- [YOUR GOAL]: Update the listing from the line with "Where should I" through the end of the listing, changing "screenshot" to "screen image" and keeping all else unchanged. Leave the pictures out of your answer.

- [Page and screen pointing data]:
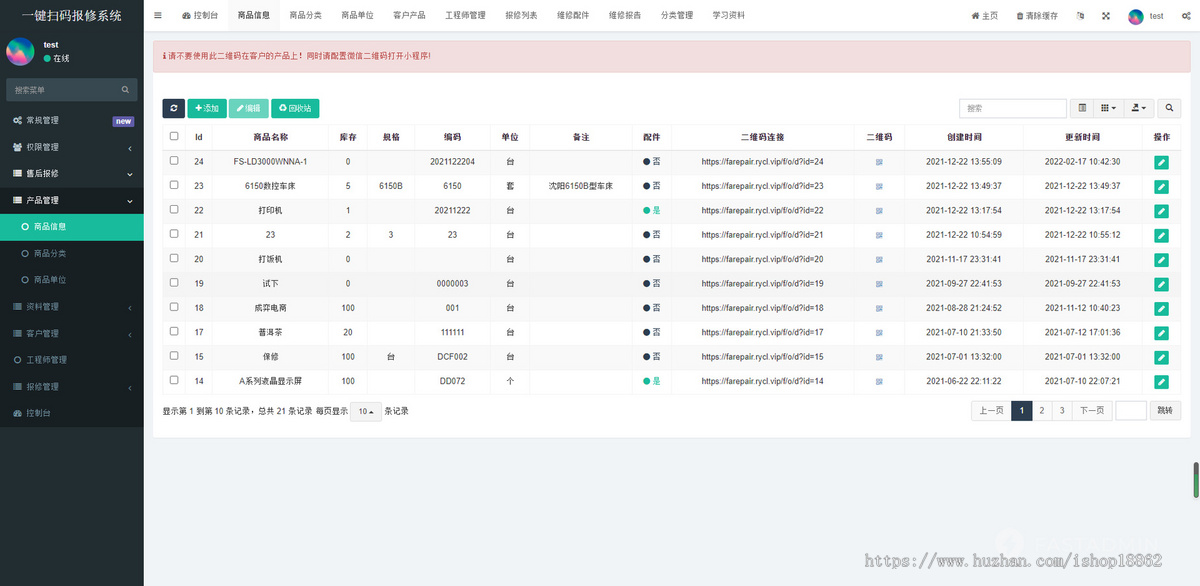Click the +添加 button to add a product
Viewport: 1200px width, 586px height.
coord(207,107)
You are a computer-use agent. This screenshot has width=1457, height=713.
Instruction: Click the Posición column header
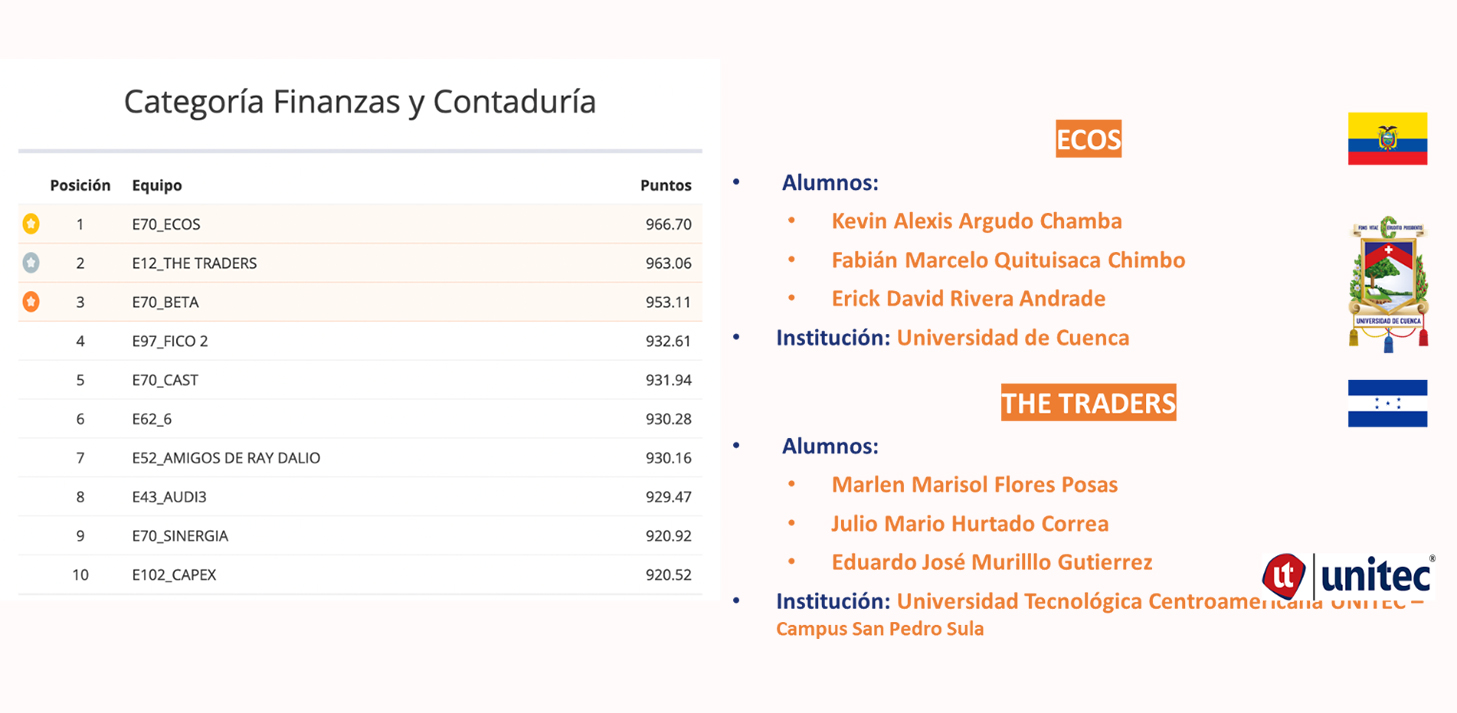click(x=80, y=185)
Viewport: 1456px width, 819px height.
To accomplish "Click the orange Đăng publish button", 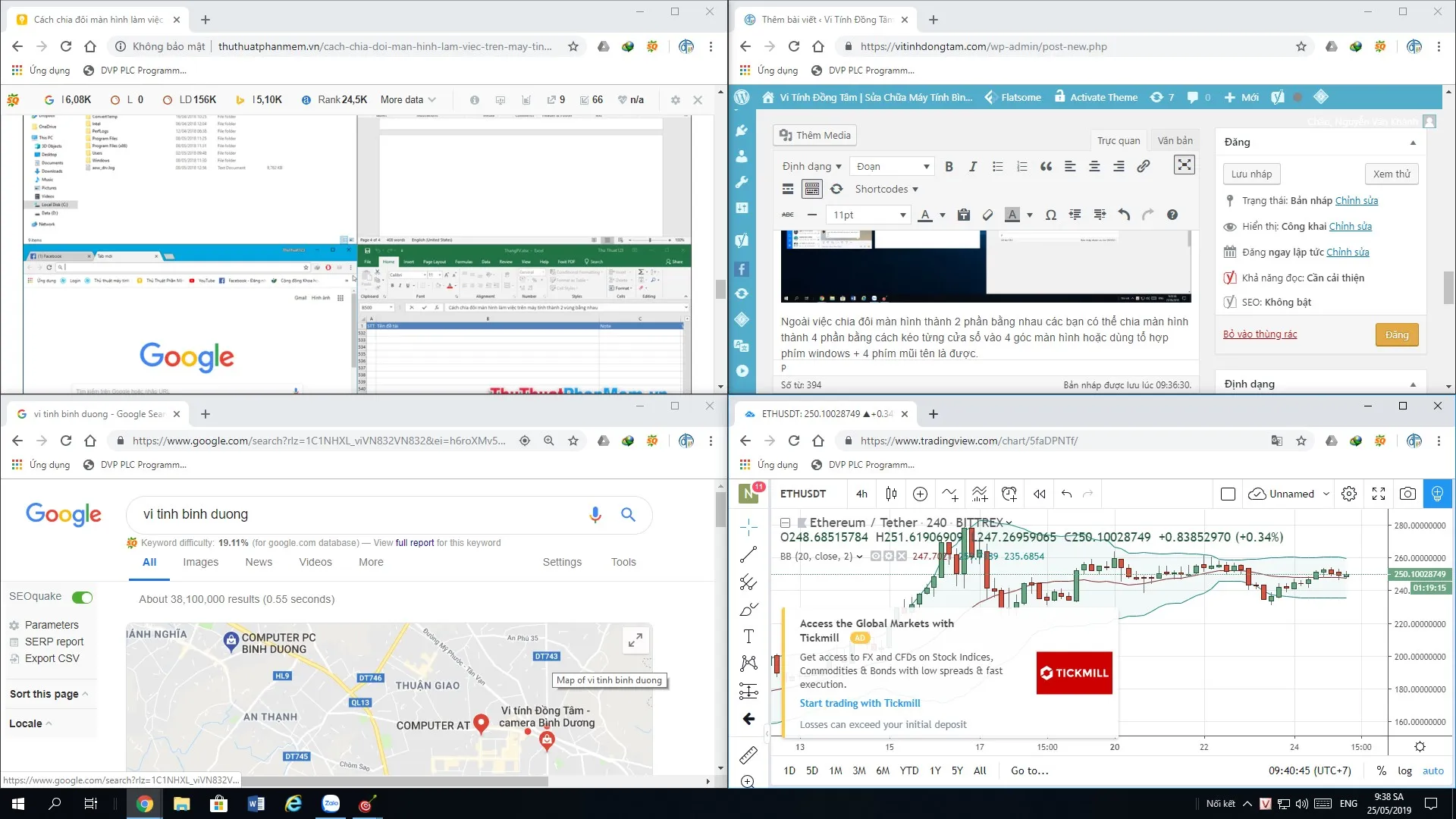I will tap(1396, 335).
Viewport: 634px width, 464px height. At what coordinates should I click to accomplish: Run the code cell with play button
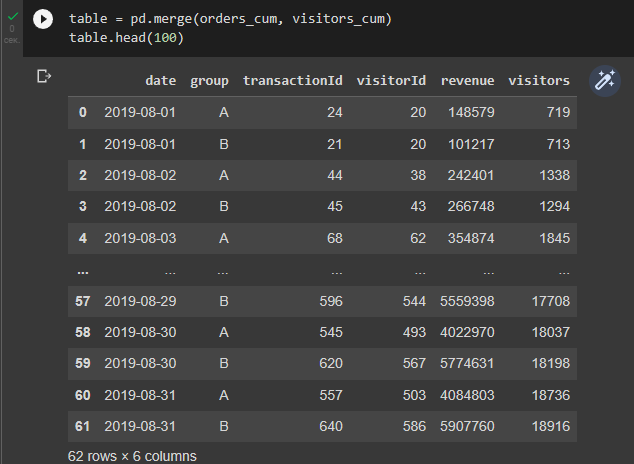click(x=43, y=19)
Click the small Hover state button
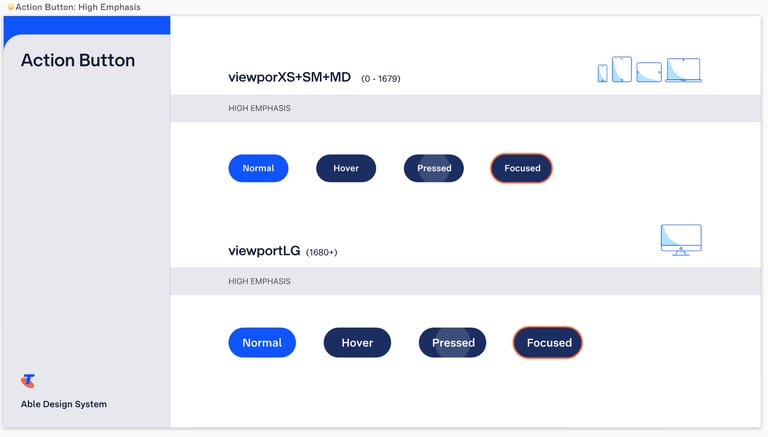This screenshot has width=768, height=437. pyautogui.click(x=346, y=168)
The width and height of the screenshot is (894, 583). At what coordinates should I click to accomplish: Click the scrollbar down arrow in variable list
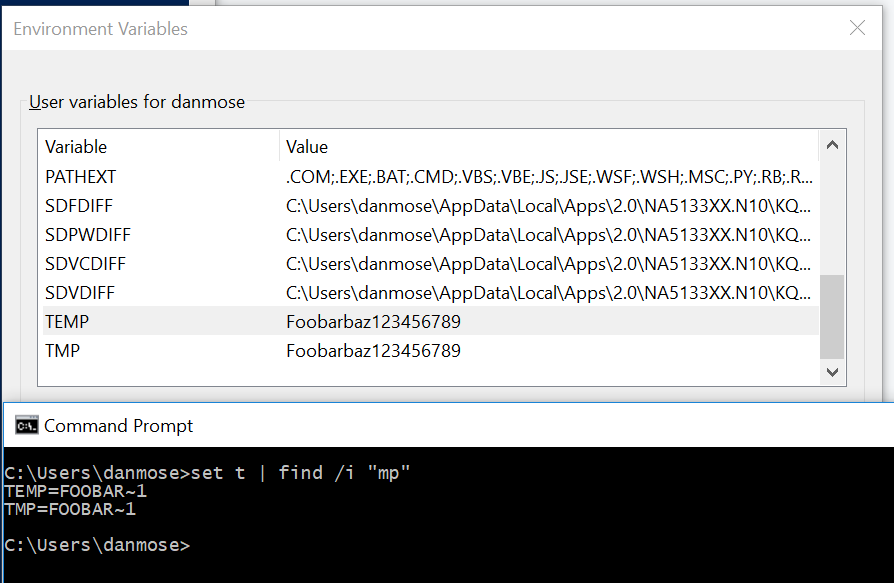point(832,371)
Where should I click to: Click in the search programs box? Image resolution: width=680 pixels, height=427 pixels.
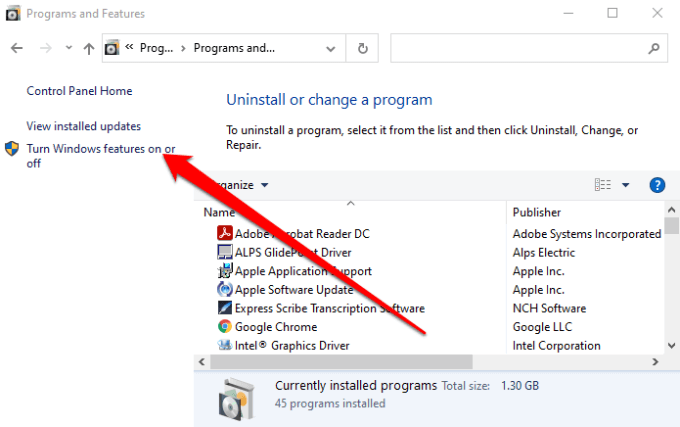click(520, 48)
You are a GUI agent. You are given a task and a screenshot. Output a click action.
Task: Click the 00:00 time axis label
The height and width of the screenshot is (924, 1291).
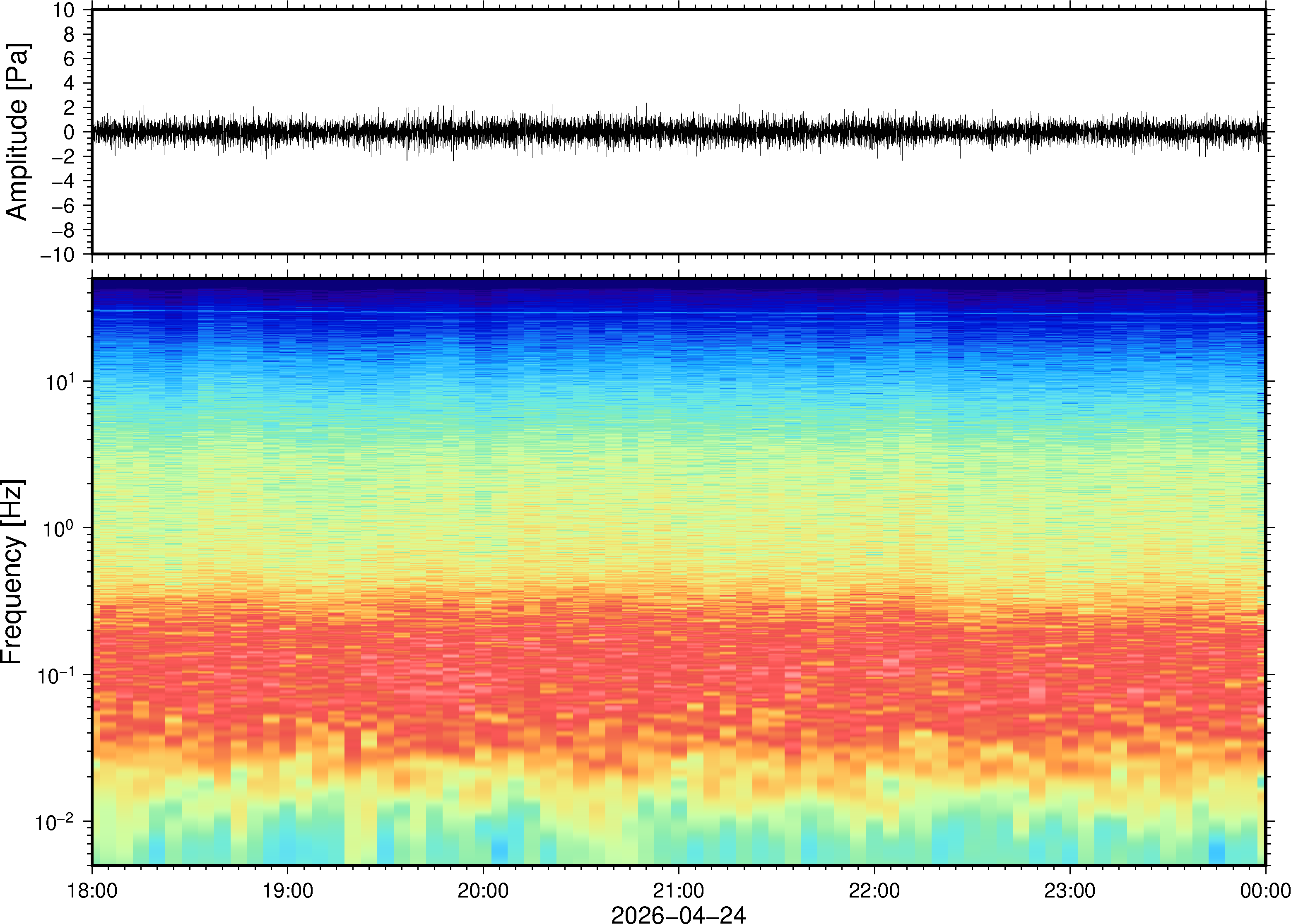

- [EXERCISE OUTPUT]:
Where should I click to: Click in the search programs box? Image resolution: width=680 pixels, height=427 pixels.
click(520, 48)
You are a GUI agent. You are given a task and a screen image. Output a click action.
Task: Click the 00:00 time axis label
The height and width of the screen image is (924, 1291).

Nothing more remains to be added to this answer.